The attack itself is not terribly dramatic, considering the potential for horrible injury and death. It's over fairly quickly. The heroes have a bit of luck. The former would-be pararescuer calls on his physical strength, his jiu jitsu training, and a bit of first-aid education to stop the bad guy and help the injured train passenger. All three take care of business briskly; the main character is awarded the Legion of Honor.
Mediocre critical reviews correctly noted the flat tone of the film. What I enjoyed was the non-drama. This was not the "They Jacked with the Wrong Guy" genre, one I particularly enjoy, in which the crisis happens to someone who is fatally underestimated by the villains, like Bruce Willis in "Die Hard." The Everyman hero in "The 15:17 to Paris" made something modest of his modest circumstances, which fitted him to step up and do the right thing in a moment of unexpected crisis. He made few demands on life, concentrating instead on choosing something appropriate from the opportunities that randomly presented themselves to him and putting a reasonable effort into forming himself to meet them, without either whining or self-aggrandizing. He apparently assumed that many of the things he tried to learn in the service had been dead ends or wasted effort, but they all came in handy when he disarmed the bad guy on the train and helped the injured guy until EMTs could arrive.
Spencer remained cheerful and open to both fun and duty while he cast about for a direction to his life. If your neighborhood and your town were stocked with guys like him, maybe no one would be winning a Nobel Prize, but it would be a really good place to live.

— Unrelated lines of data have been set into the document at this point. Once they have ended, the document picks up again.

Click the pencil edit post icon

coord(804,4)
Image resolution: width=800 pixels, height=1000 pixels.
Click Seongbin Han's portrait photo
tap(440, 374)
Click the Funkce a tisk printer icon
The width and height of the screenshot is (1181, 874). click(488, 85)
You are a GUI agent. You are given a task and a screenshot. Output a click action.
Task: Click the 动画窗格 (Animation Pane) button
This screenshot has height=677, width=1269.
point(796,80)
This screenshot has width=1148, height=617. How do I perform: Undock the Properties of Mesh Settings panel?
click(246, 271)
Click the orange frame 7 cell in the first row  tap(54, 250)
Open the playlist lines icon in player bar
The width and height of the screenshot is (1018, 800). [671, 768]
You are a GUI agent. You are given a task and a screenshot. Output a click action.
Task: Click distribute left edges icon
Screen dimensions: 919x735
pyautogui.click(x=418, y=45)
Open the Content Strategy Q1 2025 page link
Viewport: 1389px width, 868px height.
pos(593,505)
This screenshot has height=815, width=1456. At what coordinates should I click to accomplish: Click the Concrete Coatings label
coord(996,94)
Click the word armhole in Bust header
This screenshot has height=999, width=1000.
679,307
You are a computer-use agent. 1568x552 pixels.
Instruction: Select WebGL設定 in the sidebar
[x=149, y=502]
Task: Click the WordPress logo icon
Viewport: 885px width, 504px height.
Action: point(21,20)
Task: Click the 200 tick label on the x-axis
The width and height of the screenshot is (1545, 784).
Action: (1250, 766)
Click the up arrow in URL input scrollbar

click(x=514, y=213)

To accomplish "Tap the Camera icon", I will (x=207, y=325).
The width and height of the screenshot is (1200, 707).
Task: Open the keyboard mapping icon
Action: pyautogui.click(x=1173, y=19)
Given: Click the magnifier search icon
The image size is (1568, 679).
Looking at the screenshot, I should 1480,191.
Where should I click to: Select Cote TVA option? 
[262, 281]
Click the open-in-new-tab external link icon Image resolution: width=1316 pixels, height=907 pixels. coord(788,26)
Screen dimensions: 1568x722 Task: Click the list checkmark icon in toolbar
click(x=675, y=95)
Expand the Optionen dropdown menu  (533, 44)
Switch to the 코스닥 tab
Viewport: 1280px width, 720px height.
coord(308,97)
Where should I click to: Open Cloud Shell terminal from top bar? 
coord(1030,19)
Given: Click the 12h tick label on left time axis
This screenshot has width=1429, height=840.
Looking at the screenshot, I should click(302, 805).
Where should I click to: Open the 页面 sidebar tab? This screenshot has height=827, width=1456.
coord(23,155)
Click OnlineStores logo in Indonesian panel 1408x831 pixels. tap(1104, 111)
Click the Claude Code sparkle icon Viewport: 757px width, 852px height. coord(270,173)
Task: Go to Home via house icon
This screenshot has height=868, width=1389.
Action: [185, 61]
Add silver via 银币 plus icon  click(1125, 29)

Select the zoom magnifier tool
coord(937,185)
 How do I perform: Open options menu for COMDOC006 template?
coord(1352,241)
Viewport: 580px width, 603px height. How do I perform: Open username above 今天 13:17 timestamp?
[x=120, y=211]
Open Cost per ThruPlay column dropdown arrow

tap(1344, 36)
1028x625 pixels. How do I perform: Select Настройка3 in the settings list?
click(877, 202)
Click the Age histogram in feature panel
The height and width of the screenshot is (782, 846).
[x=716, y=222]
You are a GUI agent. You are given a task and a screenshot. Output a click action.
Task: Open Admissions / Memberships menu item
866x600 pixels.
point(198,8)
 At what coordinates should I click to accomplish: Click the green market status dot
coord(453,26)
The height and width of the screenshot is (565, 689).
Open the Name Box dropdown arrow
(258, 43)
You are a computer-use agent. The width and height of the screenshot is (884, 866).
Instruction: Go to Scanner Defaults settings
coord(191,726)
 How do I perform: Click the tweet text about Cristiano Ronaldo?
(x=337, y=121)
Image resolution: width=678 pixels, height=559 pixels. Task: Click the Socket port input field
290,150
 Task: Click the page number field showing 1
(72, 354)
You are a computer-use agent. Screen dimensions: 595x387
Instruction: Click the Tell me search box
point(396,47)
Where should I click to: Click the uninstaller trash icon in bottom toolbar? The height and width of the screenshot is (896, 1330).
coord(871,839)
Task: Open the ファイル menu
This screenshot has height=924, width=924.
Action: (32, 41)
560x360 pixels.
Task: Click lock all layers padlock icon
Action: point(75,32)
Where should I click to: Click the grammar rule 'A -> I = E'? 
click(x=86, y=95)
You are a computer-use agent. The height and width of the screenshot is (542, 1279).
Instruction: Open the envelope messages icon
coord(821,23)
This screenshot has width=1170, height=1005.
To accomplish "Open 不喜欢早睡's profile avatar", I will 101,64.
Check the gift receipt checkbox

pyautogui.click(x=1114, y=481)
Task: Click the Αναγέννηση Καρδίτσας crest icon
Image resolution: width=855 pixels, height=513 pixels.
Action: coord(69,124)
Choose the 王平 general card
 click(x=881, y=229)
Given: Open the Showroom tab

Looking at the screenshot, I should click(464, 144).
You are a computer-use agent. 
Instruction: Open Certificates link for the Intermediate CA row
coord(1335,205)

Eastwood made a controversial decision to cast the three servicemen as themselves. The acting, therefore, is a bit amateurish and flat, matched by the screenplay and directorial style. "Lawrence of Arabia" or "A Man for All Seasons," it's not, but the effect is charming nevertheless. The three young men are completely ordinary in an old-fashioned way, fellows of average ability and unremarkable upbringing. The main focus is on the formative experiences of Spencer Stone, the guy who physically tackled the gun- and knife-wielding terrorist, from his mildly disappointing interactions with an unsympathetic education system, to his mother's disgust at the suggestion that he take drugs to keep him from looking out the window during boring classes, his impulsive decision to get into shape in order to qualify for a pararescue career in the military, and his sharp disappointment at failing to qualify for his first choice of service.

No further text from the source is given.